Private markets investor Bridges Fund Management sticks to a clear impact-driven investment strategy and selects investee companies that match its larger portfolio goals. It aims to achieve net zero over its entire portfolio by 2040, while delivering impact over the four themes of sustainable planet, healthier lives, future skills, and stronger communities. This focusses Bridges’ investments on driving impacts relevant to the company’s vision, and ongoing performance assessments allow it to track progress across the portfolio.

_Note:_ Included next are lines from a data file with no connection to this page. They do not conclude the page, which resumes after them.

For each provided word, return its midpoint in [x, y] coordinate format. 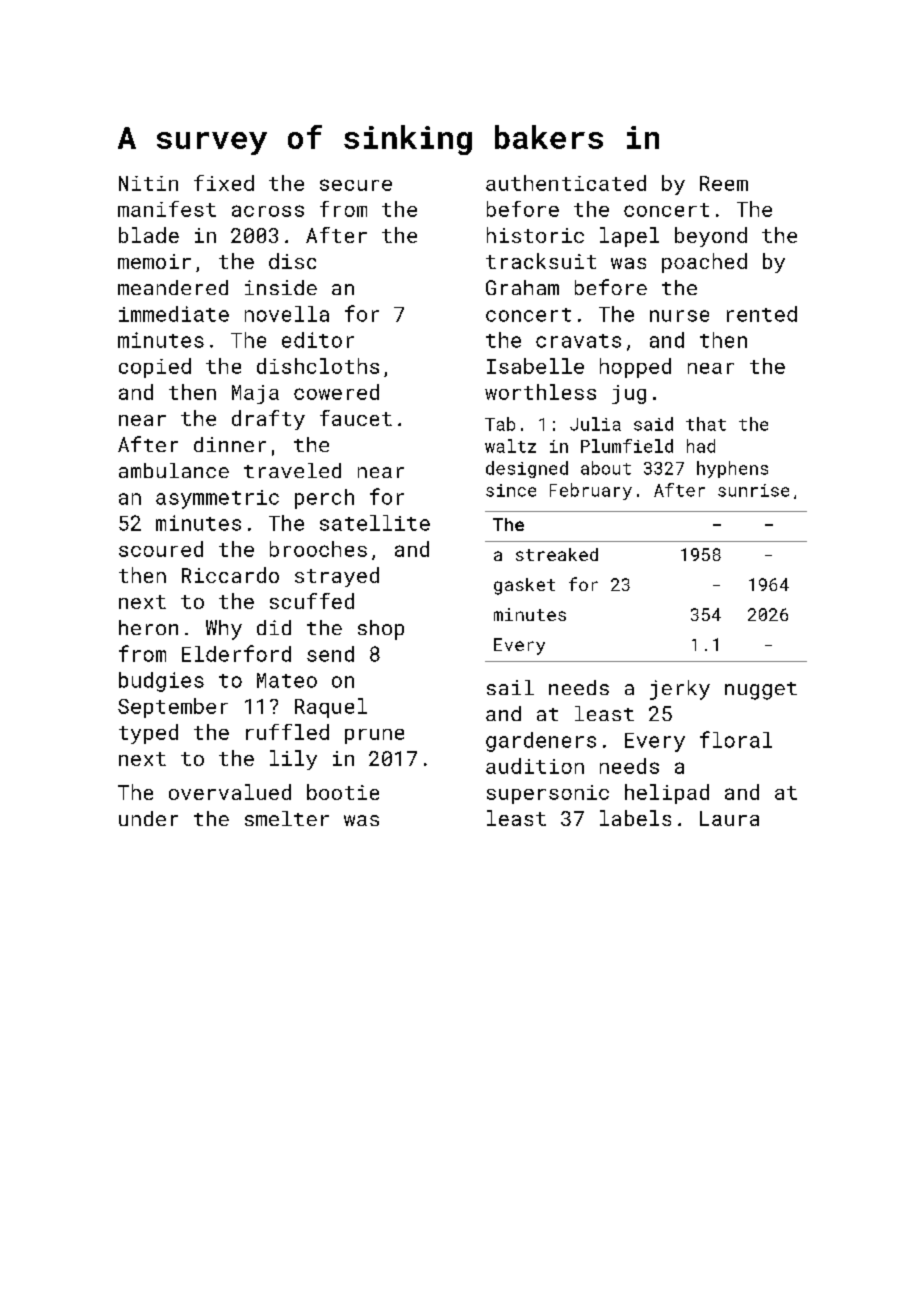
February [591, 491]
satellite [375, 523]
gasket [524, 586]
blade [149, 235]
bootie [343, 792]
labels [635, 818]
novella [287, 314]
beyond [711, 237]
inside [281, 287]
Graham [522, 287]
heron [148, 627]
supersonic [548, 794]
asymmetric [217, 499]
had [701, 446]
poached [704, 263]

Global investment firm AllianceBernstein (AB) actively engages with investees through direct dialogue, knowledge sharing and partnerships with wider investor networks to encourage them to improve their sustainability performance, such as reducing environmental impact or preventing human rights issues. By initiating dialogue with South Africa’s state-owned electric utility company Eskom, responsible for 40% of the country’s carbon emissions, AB and others influenced it to reduce its carbon emissions. Eskom announced in 2021 that it will cut 30% of its coal power plant capacity by 2031.
With the soaring number of investments labelled sustainable and growing scrutiny of both definitions and impacts, those already active in the market must take note of emerging good practice. A consistent approach to setting goals, tracking and reporting outcomes will help investors avoid overclaiming their investment impacts — in other words, impact washing.